I feed him algae wafers three nights a week after lights out. Have to do it that way or the cichlids would eat it all! 

About a year ago I invested in an LED "moonlight" so I see him more now. It was kind of pricey, but I am SO glad I spent the money!!!


----------



## turtle10 (Dec 30, 2010)

Lion Mom said:


> I feed him algae wafers three nights a week after lights out. Have to do it that way or the cichlids would eat it all!
> 
> About a year ago I invested in an LED "moonlight" so I see him more now. It was kind of pricey, but I am SO glad I spent the money!!!

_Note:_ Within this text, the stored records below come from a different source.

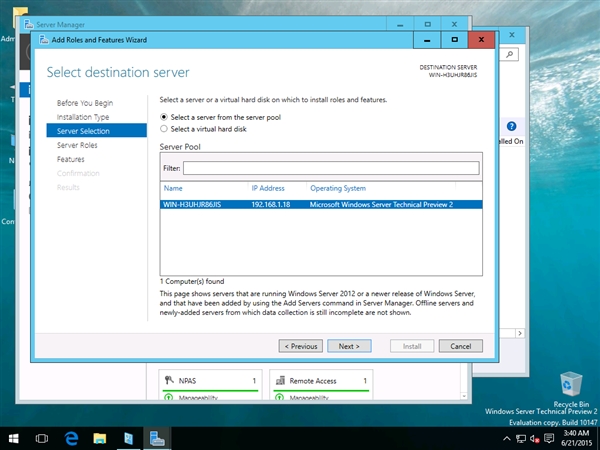Choose the Select a virtual hard disk option

tap(165, 129)
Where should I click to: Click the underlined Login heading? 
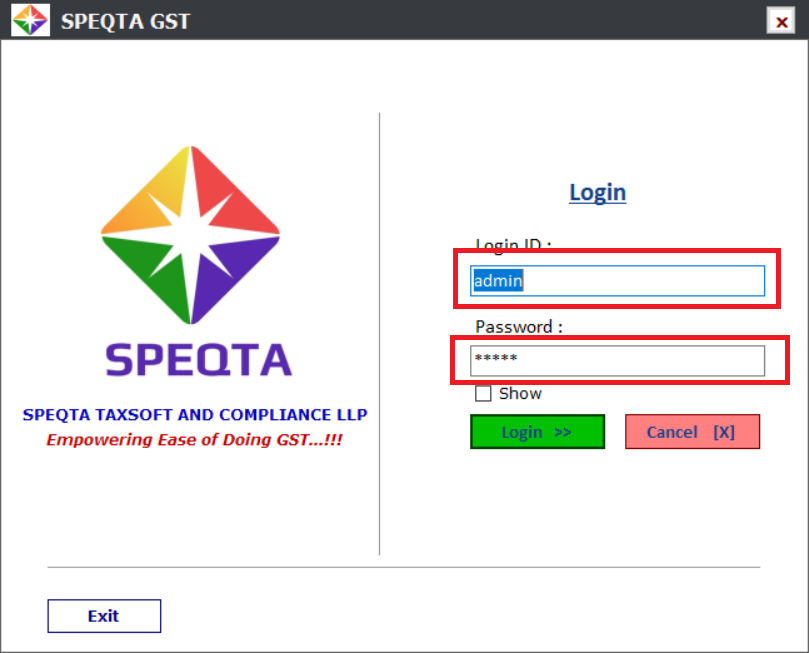(x=597, y=192)
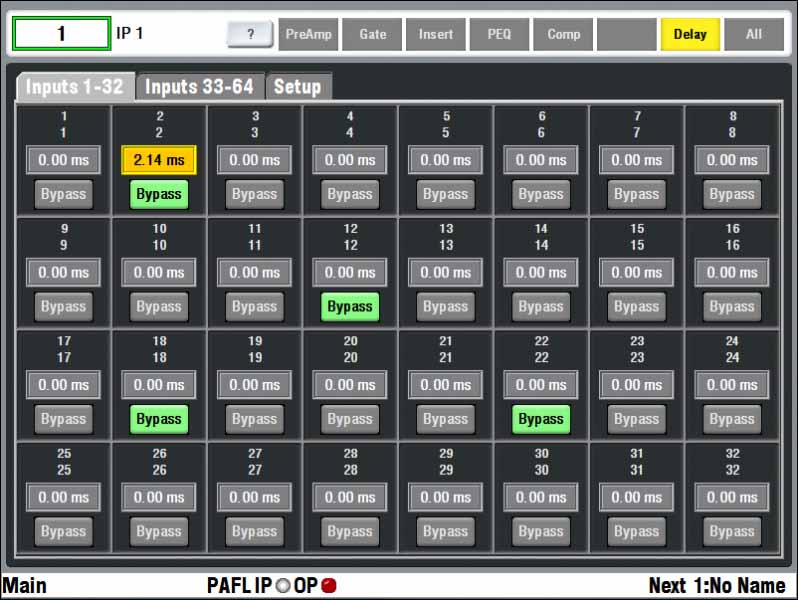Toggle the green Bypass on channel 22
The image size is (798, 600).
click(541, 419)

Does he really come out more? And how bright is the moonlight?


----------



## Goomba3 (Jan 20, 2011)

My mom had a 30 gallon tank and always kept a pleco. I absolutely adore them, they are awesome. Her's, she had for like a decade, and he got HUGE. Eventually he just died and was eaten by the other fish in the tank. I ended up buying her another one, which started out very small and over the next 5 years grew to be 8 inches! He kept hiding in all the same spots as he grew, but he forgot his tail was longer and would always be poking out from underneath the eaves of the house decoration in the tank, it was funny. He would hang out upside for days as well, so that seems to be normal.


----------



## turtle10 (Dec 30, 2010)

That is so cute, that he didn't know you could still see him lol! Hopefully once she adjusts more I will start to see more of her personality.


----------



## Lion Mom (Jun 14, 2010)

turtle10 said:


> Does he really come out more? And how bright is the moonlight?


Yes - I have 3 nocturnal fish in that tank. Not super bright - it doesn't keep anybody from sleeping. It isn't the entire length of the tank - I have it set up in the middle of the tank so the far sides are dark. It's bright enough to see in a darkened room. :-D

TBH, even if I didn't have any nocturnal fish I would be happy I bought it since it's so cool lookin'!!! 

Oh - and the algae wafers I feed are the Tetra Veggie/Algae ones.


----------



## LolaQuigs (Mar 28, 2010)

Cute! I didn't realize there were pleco species that stayed so small! I may have to reconsider my plans for the bottom feeder in my future 30 gallon community tank.


----------



## turtle10 (Dec 30, 2010)

I really want to try the moonlight now! I always wish I could look at the "night life" in my community, but of course I would need light and that would defeat the purpose lol, so moonlight seems perfect!


----------